How to test the data flow
You have completed a Type 1 SCD data flow. If you choose to test it out you could add this data flow to a Synapse integration pipeline. Then you could run the pipeline once to do the initial load of the customer source data to the DimCustomer destination.
Each additional run of the pipeline will compare the data in the source table to what is already in the dimension table (using the HashKey) and only update records that have changed. In order to test this, you could update a record in the source table then run the pipeline again and verify the record updates in the dimension table.
Take the customer Janet Gates as an example. The initial load shows the LastName
is Gates and the CustomerId
is 4.
Here is an example statement that would update the customer last name in the source table.
UPDATE [dbo].[CustomerSource]
SET LastName = 'Lopez'
WHERE [CustomerId] = 4
After updating the record and running the pipeline again, DimCustomer would show this updated data.

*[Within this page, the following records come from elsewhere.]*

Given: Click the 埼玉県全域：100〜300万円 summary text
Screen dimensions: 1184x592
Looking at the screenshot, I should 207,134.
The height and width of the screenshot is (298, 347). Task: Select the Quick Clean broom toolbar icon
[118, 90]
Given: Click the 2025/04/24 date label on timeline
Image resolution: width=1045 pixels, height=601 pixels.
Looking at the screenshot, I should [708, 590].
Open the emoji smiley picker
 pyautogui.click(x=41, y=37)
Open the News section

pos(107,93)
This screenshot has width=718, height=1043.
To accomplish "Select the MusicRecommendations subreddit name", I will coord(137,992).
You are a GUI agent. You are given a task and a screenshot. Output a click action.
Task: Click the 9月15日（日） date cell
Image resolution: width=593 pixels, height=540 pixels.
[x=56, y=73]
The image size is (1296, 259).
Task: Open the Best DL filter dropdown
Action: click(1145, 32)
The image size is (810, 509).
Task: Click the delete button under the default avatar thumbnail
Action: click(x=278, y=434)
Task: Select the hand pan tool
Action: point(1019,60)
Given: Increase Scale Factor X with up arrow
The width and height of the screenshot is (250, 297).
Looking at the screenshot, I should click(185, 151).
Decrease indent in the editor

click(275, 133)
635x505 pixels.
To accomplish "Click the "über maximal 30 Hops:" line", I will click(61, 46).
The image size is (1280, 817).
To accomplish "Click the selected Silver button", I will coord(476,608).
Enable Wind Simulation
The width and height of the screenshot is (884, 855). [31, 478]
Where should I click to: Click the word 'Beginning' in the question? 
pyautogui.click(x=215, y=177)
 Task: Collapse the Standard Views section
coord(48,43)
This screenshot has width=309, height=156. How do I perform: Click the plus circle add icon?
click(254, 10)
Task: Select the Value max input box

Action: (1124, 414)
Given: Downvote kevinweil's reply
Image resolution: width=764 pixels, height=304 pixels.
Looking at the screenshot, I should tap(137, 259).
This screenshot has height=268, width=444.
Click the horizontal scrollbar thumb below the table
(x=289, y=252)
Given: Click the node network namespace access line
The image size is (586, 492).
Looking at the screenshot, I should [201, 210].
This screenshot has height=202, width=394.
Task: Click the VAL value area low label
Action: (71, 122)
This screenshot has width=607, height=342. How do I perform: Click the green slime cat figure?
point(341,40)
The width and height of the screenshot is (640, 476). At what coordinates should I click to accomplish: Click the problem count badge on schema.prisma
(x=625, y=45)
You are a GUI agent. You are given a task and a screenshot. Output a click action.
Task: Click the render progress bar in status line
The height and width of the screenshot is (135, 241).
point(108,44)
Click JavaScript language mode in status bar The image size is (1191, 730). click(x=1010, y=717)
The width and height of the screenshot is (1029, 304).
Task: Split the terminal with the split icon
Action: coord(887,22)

The customer record successfully updated the LastName
value to match the source record and updated the ModifiedDate
, without keeping track of the old LastName
value. That is the expected behavior for a Type 1 SCD. If history was required for the LastName
field then you would modify the table and data flow to be one of the other SCD types you have learned.